Collected data:

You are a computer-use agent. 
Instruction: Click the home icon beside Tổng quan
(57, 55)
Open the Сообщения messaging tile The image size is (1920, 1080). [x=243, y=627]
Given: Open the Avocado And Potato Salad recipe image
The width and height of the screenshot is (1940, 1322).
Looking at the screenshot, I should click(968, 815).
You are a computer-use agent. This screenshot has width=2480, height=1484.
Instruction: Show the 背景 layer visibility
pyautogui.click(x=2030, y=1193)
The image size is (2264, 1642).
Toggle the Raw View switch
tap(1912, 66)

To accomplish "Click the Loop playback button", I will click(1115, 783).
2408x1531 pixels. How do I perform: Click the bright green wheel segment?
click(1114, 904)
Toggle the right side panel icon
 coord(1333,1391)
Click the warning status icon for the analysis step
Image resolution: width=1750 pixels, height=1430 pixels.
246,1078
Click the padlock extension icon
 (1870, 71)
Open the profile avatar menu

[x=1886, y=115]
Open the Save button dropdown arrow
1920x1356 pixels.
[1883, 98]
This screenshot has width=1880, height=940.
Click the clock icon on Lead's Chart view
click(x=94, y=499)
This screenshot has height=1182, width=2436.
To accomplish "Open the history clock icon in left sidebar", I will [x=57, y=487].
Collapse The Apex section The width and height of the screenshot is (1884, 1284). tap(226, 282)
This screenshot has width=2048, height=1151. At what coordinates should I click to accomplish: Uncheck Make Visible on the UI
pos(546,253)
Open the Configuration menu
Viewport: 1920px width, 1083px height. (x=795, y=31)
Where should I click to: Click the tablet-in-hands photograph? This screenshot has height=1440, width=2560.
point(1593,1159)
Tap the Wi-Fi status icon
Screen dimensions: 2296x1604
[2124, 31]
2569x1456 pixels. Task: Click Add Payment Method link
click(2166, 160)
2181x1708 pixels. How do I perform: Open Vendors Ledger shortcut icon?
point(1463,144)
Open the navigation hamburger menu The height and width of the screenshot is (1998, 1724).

Task to complete: Whenever "agent" occurs in a line of the entries, copy that line.

Solved problem:
You are a computer-use agent. 
You are a computer-use agent. This screenshot has width=2480, height=1484.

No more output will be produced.